* Data records *

------------

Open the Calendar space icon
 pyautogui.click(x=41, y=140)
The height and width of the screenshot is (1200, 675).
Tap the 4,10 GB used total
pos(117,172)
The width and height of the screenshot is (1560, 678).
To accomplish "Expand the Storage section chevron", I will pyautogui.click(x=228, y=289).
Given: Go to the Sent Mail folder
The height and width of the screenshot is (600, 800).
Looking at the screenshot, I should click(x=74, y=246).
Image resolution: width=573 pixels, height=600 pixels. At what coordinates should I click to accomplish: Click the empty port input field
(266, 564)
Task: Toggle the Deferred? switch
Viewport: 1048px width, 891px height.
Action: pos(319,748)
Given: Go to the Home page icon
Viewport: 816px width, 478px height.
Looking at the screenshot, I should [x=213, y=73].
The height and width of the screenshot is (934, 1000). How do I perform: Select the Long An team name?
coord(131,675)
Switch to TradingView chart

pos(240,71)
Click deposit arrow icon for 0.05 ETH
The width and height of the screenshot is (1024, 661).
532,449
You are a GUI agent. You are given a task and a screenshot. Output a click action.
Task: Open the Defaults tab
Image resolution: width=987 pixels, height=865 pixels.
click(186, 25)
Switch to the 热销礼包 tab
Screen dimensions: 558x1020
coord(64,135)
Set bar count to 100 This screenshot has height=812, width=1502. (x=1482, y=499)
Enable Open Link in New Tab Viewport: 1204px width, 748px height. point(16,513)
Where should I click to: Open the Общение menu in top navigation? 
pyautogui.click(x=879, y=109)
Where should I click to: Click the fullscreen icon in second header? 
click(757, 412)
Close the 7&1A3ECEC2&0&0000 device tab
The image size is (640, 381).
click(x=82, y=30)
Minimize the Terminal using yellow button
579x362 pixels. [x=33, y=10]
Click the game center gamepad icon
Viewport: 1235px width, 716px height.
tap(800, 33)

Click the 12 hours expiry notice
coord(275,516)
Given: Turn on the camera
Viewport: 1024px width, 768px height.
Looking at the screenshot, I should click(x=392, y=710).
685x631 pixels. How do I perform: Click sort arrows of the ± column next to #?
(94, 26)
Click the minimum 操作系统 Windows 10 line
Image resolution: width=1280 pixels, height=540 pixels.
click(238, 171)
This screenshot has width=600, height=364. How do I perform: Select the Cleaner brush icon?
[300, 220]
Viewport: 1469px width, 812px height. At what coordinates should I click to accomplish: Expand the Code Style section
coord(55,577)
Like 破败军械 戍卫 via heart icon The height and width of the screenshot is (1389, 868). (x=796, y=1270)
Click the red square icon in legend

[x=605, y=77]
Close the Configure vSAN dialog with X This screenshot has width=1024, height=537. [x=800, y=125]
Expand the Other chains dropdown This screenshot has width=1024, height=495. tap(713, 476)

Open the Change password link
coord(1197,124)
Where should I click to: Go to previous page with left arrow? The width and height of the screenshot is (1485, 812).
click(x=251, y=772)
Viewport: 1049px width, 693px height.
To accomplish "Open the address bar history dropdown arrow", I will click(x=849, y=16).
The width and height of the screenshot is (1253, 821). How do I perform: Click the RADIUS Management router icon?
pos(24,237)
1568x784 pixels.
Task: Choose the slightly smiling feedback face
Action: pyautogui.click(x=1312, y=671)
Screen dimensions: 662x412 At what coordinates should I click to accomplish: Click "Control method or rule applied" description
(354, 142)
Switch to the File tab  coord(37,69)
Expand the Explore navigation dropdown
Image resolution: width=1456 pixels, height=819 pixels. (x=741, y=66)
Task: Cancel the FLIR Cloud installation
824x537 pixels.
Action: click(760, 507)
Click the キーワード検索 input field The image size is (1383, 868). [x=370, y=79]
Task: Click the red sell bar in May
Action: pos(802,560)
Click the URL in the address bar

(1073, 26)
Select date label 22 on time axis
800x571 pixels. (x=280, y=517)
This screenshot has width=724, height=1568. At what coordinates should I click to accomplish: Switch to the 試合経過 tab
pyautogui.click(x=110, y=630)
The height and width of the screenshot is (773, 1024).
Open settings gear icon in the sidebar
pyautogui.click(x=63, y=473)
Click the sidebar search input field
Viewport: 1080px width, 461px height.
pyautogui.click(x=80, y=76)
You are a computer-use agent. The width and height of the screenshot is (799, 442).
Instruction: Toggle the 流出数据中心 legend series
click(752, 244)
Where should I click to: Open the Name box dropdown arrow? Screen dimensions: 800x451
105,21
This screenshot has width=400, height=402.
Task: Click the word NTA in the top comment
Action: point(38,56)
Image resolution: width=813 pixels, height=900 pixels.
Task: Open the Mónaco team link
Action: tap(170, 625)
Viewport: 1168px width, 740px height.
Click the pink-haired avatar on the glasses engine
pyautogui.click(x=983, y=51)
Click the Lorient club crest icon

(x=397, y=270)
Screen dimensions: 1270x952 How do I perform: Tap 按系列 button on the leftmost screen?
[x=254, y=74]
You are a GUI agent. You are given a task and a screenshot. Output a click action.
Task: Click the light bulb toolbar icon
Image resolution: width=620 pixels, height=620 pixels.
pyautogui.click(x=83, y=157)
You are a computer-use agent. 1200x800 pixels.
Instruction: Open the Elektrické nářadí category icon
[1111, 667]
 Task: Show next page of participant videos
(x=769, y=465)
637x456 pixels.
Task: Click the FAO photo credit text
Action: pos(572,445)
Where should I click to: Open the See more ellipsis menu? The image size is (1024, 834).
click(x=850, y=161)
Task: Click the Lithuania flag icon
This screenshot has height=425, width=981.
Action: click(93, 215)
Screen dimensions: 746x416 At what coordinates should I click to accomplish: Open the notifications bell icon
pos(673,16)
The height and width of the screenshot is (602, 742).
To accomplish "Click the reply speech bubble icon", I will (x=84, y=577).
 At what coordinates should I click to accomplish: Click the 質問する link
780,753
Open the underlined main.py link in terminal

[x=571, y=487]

------------

* Problem details *
Among the records above, repeat exactly the line with "The width and height of the screenshot is (1560, 678).", the line with "Given: Turn on the camera", and every line in between, and only those.

* Result of this exercise *
The width and height of the screenshot is (1560, 678).
To accomplish "Expand the Storage section chevron", I will pyautogui.click(x=228, y=289).
Given: Go to the Sent Mail folder
The height and width of the screenshot is (600, 800).
Looking at the screenshot, I should click(x=74, y=246).
Image resolution: width=573 pixels, height=600 pixels. At what coordinates should I click to accomplish: Click the empty port input field
(266, 564)
Task: Toggle the Deferred? switch
Viewport: 1048px width, 891px height.
Action: pos(319,748)
Given: Go to the Home page icon
Viewport: 816px width, 478px height.
Looking at the screenshot, I should [x=213, y=73].
The height and width of the screenshot is (934, 1000). How do I perform: Select the Long An team name?
coord(131,675)
Switch to TradingView chart

pos(240,71)
Click deposit arrow icon for 0.05 ETH
The width and height of the screenshot is (1024, 661).
532,449
You are a GUI agent. You are given a task and a screenshot. Output a click action.
Task: Open the Defaults tab
Image resolution: width=987 pixels, height=865 pixels.
click(186, 25)
Switch to the 热销礼包 tab
Screen dimensions: 558x1020
coord(64,135)
Set bar count to 100 This screenshot has height=812, width=1502. (x=1482, y=499)
Enable Open Link in New Tab Viewport: 1204px width, 748px height. point(16,513)
Where should I click to: Open the Общение menu in top navigation? 
pyautogui.click(x=879, y=109)
Where should I click to: Click the fullscreen icon in second header? 
click(757, 412)
Close the 7&1A3ECEC2&0&0000 device tab
The image size is (640, 381).
click(x=82, y=30)
Minimize the Terminal using yellow button
579x362 pixels. [x=33, y=10]
Click the game center gamepad icon
Viewport: 1235px width, 716px height.
tap(800, 33)

Click the 12 hours expiry notice
coord(275,516)
Given: Turn on the camera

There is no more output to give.